I had a telephone consultation with my GP recently. At one point during the conversation, she started explaining something in lay terms i.e. no medical jargon. She did it really well, if I wasn’t medically trained, I would have understood everything she was saying. Whilst she was talking I wondered whether I should let on that I was a medic as well so she that she wouldn’t need to make as much of an effort, but I didn’t.
I thought it’d make the situation awkward and I didn’t want to throw her off. If she’d known she was speaking to someone like me before she dialled my number, she probably would have communicated accordingly. I don’t know much about this GP so it’s possible she may not have even batted an eyelid. A few of my colleagues have been in situations where they’ve had to put in cannulas in consultants (who’ve been patients) and it’s made them extremely nervous. I can imagine feeling the same. It would feel like you’re being tested on your ability to perform, like being in an OSCE situation but instead of doing it on a dummy, you’re being asked to do it on the examiner. No pressure.

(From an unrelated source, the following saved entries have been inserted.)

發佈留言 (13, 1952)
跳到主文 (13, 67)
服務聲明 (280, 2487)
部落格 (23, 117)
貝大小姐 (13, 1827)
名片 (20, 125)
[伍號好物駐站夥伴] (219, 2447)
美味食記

I also didn’t want judgement. I can imagine patients might feel like they’re being told off if they smoke or if they’re overweight. Now, I’m the one seeking someone else’s insight and following their instructions. I didn’t want her to think ‘you should know this, you’re a doctor’.
Once, I was speaking to a patient’s daughter and I was explaining the blood test result. I was trying to do it in really simple terms and half way through she told me she was a nurse. It threw me a bit. I felt slightly embarrassed like I’d been caught patronising her which wasn’t what I intended. I just assumed, like most of the people I come across, that they would have minimal medical knowledge.